====== The records

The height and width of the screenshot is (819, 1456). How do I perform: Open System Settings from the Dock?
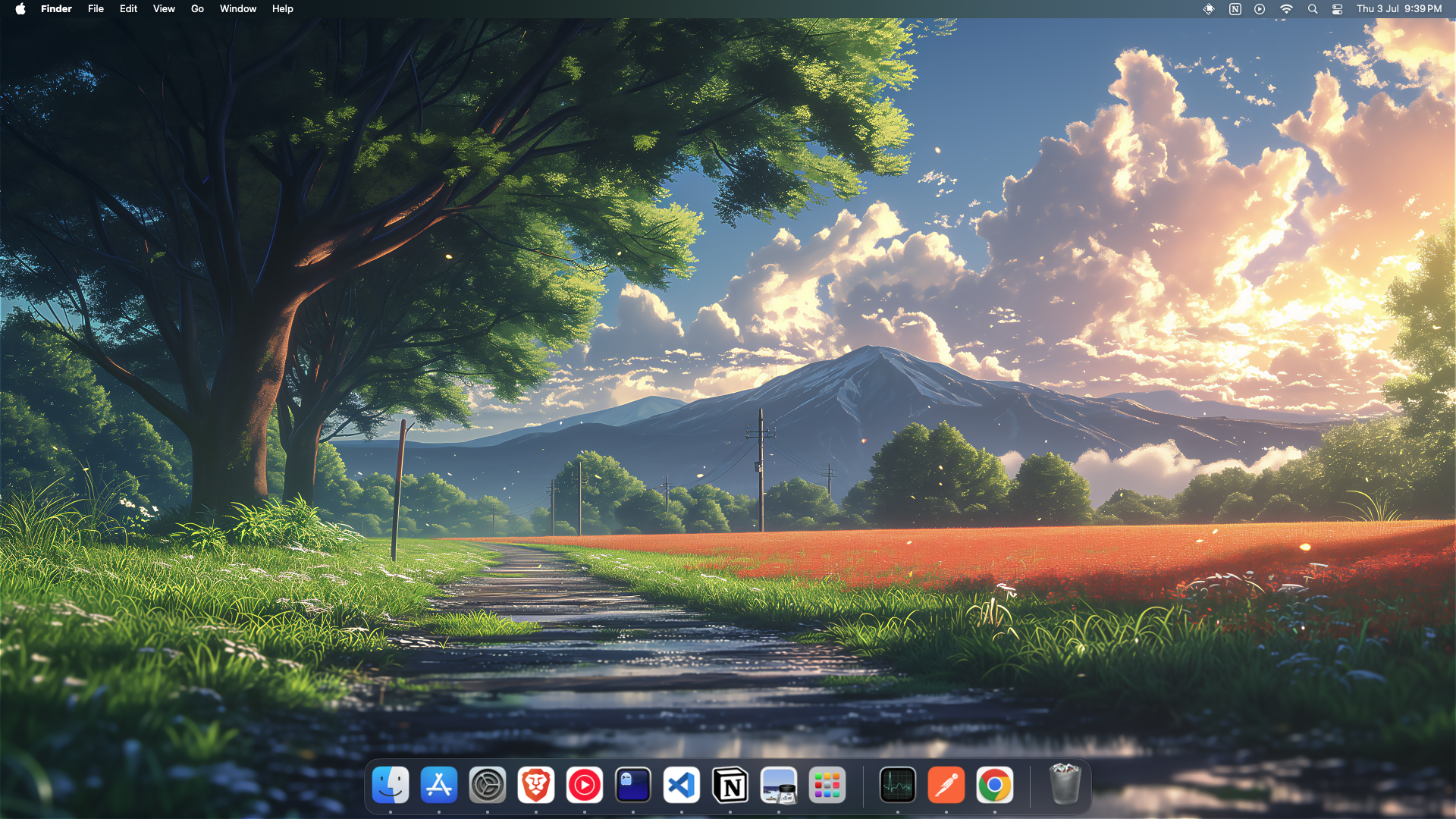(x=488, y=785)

============
====== The records

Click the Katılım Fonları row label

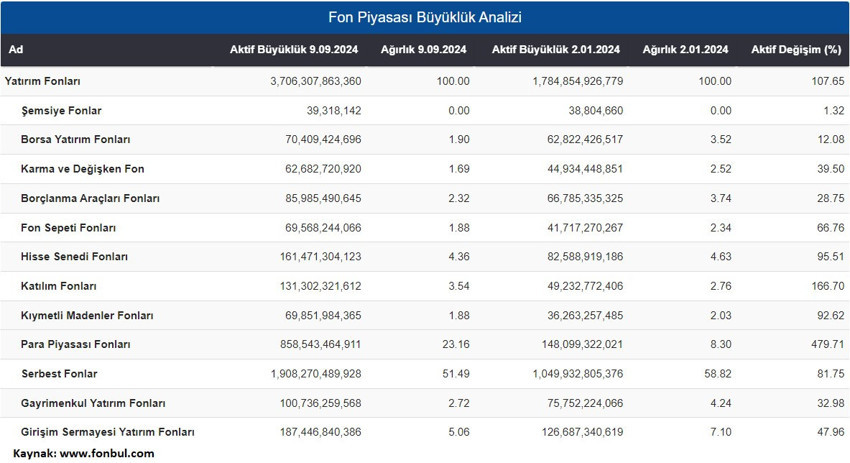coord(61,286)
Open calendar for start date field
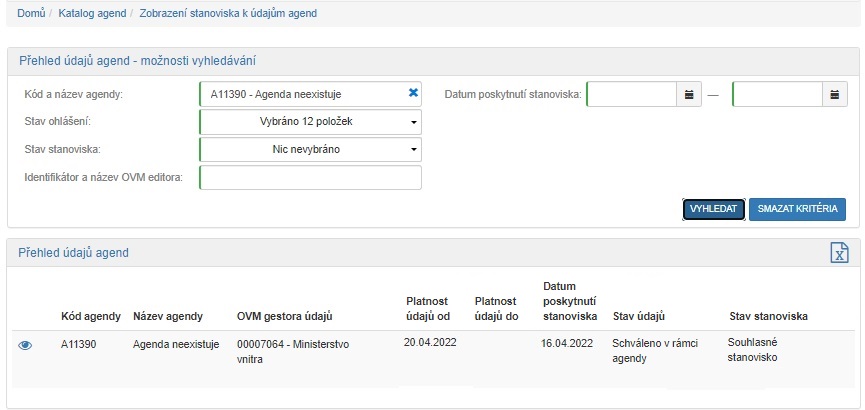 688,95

============

• **Task directions**
Show each line of the records above that contains the word "Open".

• **Final result**
The height and width of the screenshot is (819, 1456). How do I perform: Open System Settings from the Dock?
Open calendar for start date field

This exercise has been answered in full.